What if Benny’s drop-kick sailed five centimetres higher?

 

Why did Warren Ryan replace Blocker and Sirro?

 

How did Junior drop the ball with the line open?

 

Then the philosophical answer to all questions:

 

Mate, the Tiges just weren’t meant to win.

 

As the debate went back and forth, the real question I wanted to ask was why does this game continue to have such a hold on otherwise sensible people?

 

There are a few obvious possibilities.

 

The 1989 grand final was arguably the greatest game of rugby league ever played, and Balmain lost.

 

No other modern era rugby league grand final can match it for the tension, controversy, and storyline.

 

The young Canberra side – on a roll, the first team from outside Sydney to win the premiership – against an ageing Balmain side whose style of football belonged to the decade being ushered out.

 

In the years following ‘89, Canberra and Brisbane would dominate the competition with a more free-flowing style of play. But Balmain were from the ‘80s, the era of Canterbury and Parramatta and forward packs winning games with brutal defence.

 

Balmain’s two first half tries were scored with an ounce of luck. The side took a 12-2 lead into half time, despite the territorial advantage Canberra held for most of the first forty minutes.

 

No team had ever come back from such a deficit in a grand final. Balmain’s luck stayed with it deep into the second half and then, suddenly, evaporated.

 

The Tigers had chance after chance to wrap the game up; each went begging. And Canberra kept coming, tying the scores with a lucky try 90 seconds from full time.

 

14-14. A drawn grand final. Extra time.

 

Canberra had the momentum, and they kicked away in extra time to win 19-14. Balmain players slumped to the turf. Balmain fans cried in the stands.

 

I know Balmain fans, myself included, who cannot watch the game 25 years later without a weird feeling of disbelief and hope. You sit there watching it and can’t help thinking to yourself “maybe, this time, they win.” For most of the game it is still – literally and bizarrely – hard to believe they lost.

 

But then the calamitous end knocks you back to reality.

 

Losing has a way of sticking with people more than winning. It does not define your day-to-day life.  Except that it sort of does.

 

The grand loss teaches you to never feel comfortable. To take your chances. That heroes are fallible. That life doesn’t turn out the way you expect. And a whole lot of other clichés, all of them true.

 

But this doesn’t answer why the game continues to exercise an occasional fixation for normally unsentimental people.

 

Within ten years the Balmain Tigers were dead as a stand-alone entity.

 

So 1989 belongs to a world that cannot be recreated.

 

I should know.
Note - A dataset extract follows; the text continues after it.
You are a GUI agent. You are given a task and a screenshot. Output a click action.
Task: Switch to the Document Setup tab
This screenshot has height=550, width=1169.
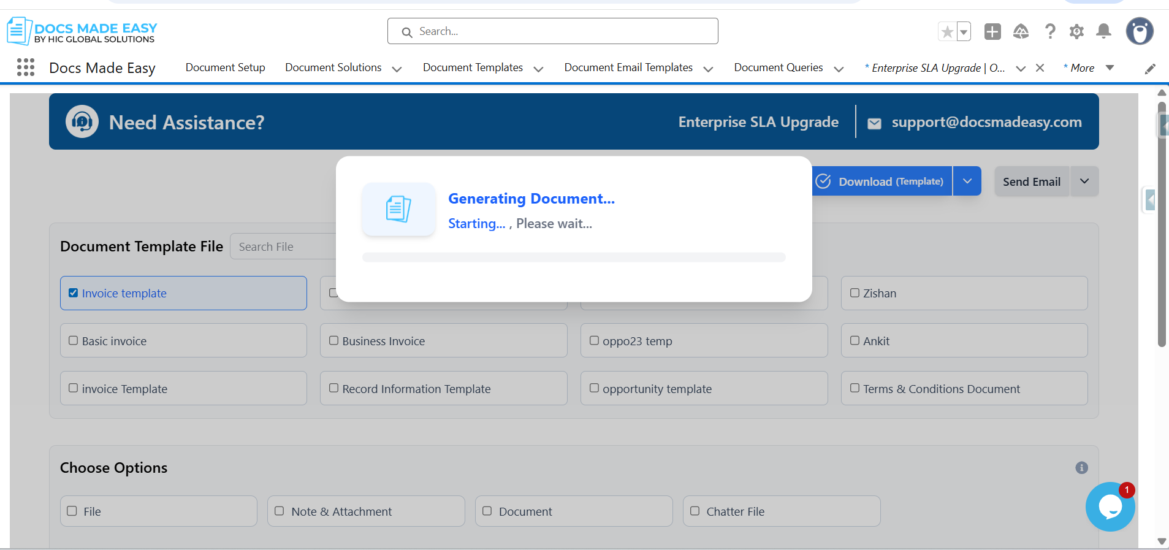225,67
I tried innumerable times growing up in my family’s backyard in inner western Sydney.

 

I was smart enough as a kid to realise the only way I was ever going to play for the Tigers was in imaginary games in the backyard.

 

And though I had a vivid imagination, I only ever recreated one game, and I was the answer to all those rhetorical questions asked at a Christmas lunch 25 years later.

 

I was Michael Neil with an extra yard of pace, escaping Mal Meninga’s ankle tap.

 

I was Benny Elias, hoisting a drop kick a few centimetres higher.

 

There is something to ‘89 that can’t simply be explained by mere sporting failure.

 

The game is something more than the greatest rugby league game ever played.

 

Even if it was just that, it’d be worthy of the usual anniversary articles and players’ reunions.

 

There have been beer advertisements where the dream result happened and Balmain won; the Tigers team were reunited by a television station to relive the game for the first time since; when the Wests Tigers won the premiership in 2005 many of the 1989 veterans received a more rousing cheer at Balmain Leagues Club than the players who had just actually won a grand final!

 

So why does it linger?

 

Well, for me it lingers for the reasons above and possibly a more profound one: the match took place at a moment when one Australia was giving way to another.

 

The Trinidadian cricket writer CLR James asked “What do they know of cricket, who only cricket know?” His point being that when it comes to cricket, the game is bound up with the social, political and economic strains in the wider world – social reality does not stop at the white line.

 

This sort of thinking is apt for rugby league, a game born out of an industrial dispute. The historic fault lines of class in Sydney can still be traced to which suburbs were traditionally home to union or league clubs.

 

The late-1980s and early 1990s, arguably, is the point at which the old semi-professional suburban Sydney game enters its death throes.

 

Looking back, the 1989 season provides a too-neat metaphor for this, as Canberra became the first team from outside Sydney to win the premiership by knocking off South Sydney and Balmain in consecutive weeks.

 

But there is another point which goes beyond the simple fact rugby league was changing, and the goes to what was happening outside the Sydney Football Stadium in 1989.

 

Australia was undergoing profound change –the old world was being swept away, but in 1989 enough of it still survived.

 

While Balmain was well on the path to gentrification by the late-1980s, Glebe still retained much of its working class identity and Redfern was still two decades away from what it has become.

 

Sydney’s inner city was still largely populated by an (ageing) white working class. They voted Labor, worked full time, were union members, drank in the local pubs, and watched rugby league.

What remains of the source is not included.